The patients I have in mind often present with a pattern of regular or
occasional self-harm, but this is not always the case. Such episodes of self-harm may seem to occur without any obvious precipitating event. The person
may seem very disturbed in ways that are not easy to understand. States of
extreme self-loathing, associated with self-harm or vomiting, might suggest
the possibility of repeated adverse experiences during childhood, such as
sexual abuse – but none is found in the patient’s narrative. Whilst aspects of
the person’s childhood experience might seem less than ideal, these do not
seem sufficient to account for the severity of disturbance. The person may
seem in some ways quite communicative, but in other ways rather private.
Gradually, she or he may reveal some odd states of mind, with unusual
imagery, fantasies or thought processes. These may appear to follow the
Freudian ‘primary process’, the language and thought patterns of dreams and
the unconscious.
The emerging impression (perhaps developing over a considerable period of
psychotherapeutic time) is that the person’s boundaries – between self and
other, and between conscious and unconscious mind – are porous. Primary
process material, that in other people is screened off from the conscious
awake mind, tends to leak into awareness, giving rise to cognitive experience
that does not easily find a place in social discourse and is thus essentially
autistic. For example, a patient reported a fantasy (accompanied by much
reticence and shame) of slicing her arms in multiple places and walking down
the street dripping with blood – and, on another occasion, of cutting out her
eye ball. Another described an aversive fantasy that the plate of food she was
eating had turned into a plate of faeces. Yet another reported an urge to
swallow a handful of sewing pins. The person’s humour may appear quirky. At
times, his or her perceptions, and interpretations of perceptions, may be
eccentric, bordering on the psychotic and paranoid – but never enough to
attract a diagnosis of schizophrenia. In some cases, however, the concept of
schizotypal personality may be of relevance. Sometimes hallucinatory voices
may be experienced, during childhood as well as when adult – but, again, not
in way that would typically lead to a diagnosis of schizophrenia (although
occasionally such an illness may develop). When highly stressed, brief
periods of more florid psychosis or hallucinosis may occur, but these are
rarely sustained. The person may present outwardly, and superficially, as
‘normal’, yet hidden autistic and psychotic characteristics can gradually be
discerned. In these ways, the boundary between conscious and unconscious
mind, secondary and primary processes, is more porous than in other people.
The second area of ‘porosity’ is in relation to other people. Boundaries
between self and other seem flimsy, and a quality of appearing ‘thin skinned’
is apparent (Rosenfeld, 1987). The person with a ‘Porous Personality’ may
correspond, in part, to the concept of ‘highly sensitive person’ (Aron, 1999),
and Eigen’s (2004) account of the ‘sensitive self’, as well as Kohut’s (1971)

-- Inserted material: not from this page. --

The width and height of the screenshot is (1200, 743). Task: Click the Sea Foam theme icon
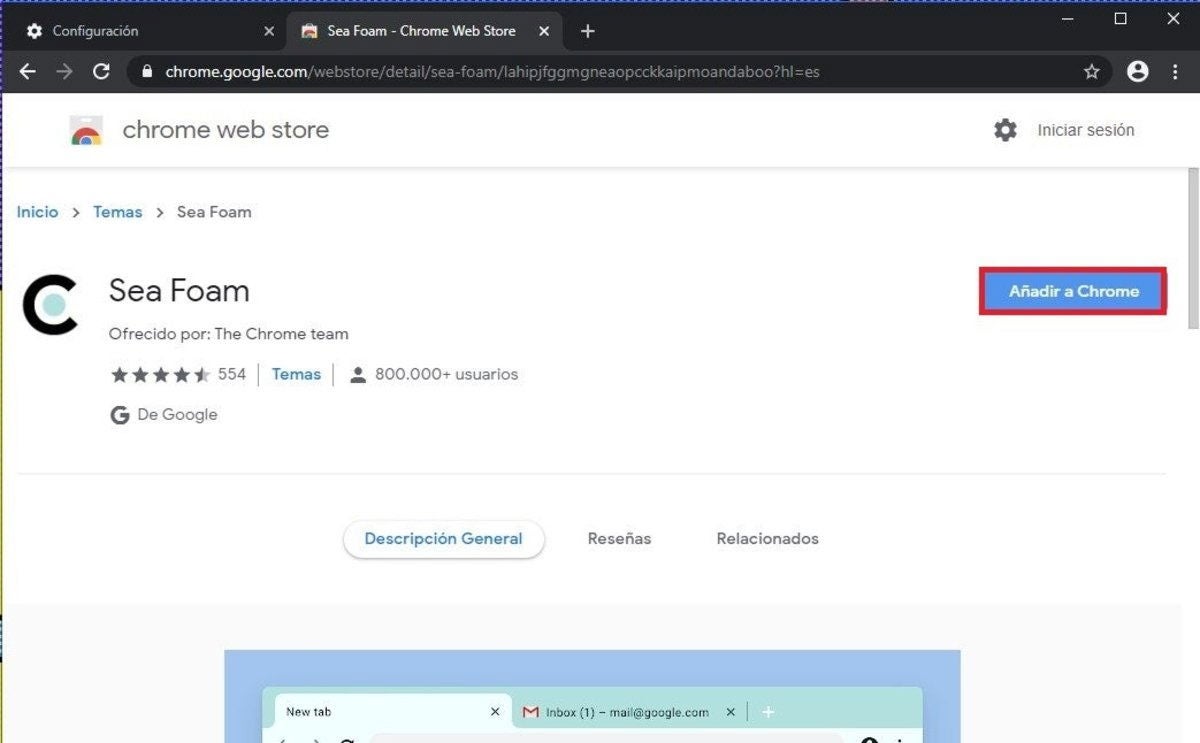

description of narcissistically vulnerable people who are easily upset and
wounded by seemingly small slights, criticisms, or rejections by others. These
wounding events may be so subtle that their impact may seem puzzling.
Examples might include: an absence of a sufficiently warm smile, or lack of
sufficient enthusiasm in responding to the person or mild criticism or teasing.

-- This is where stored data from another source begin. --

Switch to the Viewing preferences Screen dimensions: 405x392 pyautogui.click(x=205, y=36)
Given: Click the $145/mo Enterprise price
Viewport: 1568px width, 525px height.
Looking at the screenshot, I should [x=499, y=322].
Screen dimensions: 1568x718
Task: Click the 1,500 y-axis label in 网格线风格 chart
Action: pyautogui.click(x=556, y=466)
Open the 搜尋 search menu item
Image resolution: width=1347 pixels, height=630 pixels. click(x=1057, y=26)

These may trigger strong internal reactions of shame, withdrawal, and rage.
The person’s narcissistic vulnerability and sensitivity seems raw, with little of
the normal buffering that allows others to weather the emotional rough and
tumble of social interactions.
A crucial period for the development of disturbance in response to this
vulnerability seems to be primary school, from age 7. At this time, children are
becoming more concerned with the peer group, and rejections and other
narcissistic wounds experienced within peer social life take on greater
significance. The child may come home each day full of intolerable and toxic
feelings of shame and rage, as a result of repeated painful interactions – but
will not be able to explain to parents or teachers what is wrong.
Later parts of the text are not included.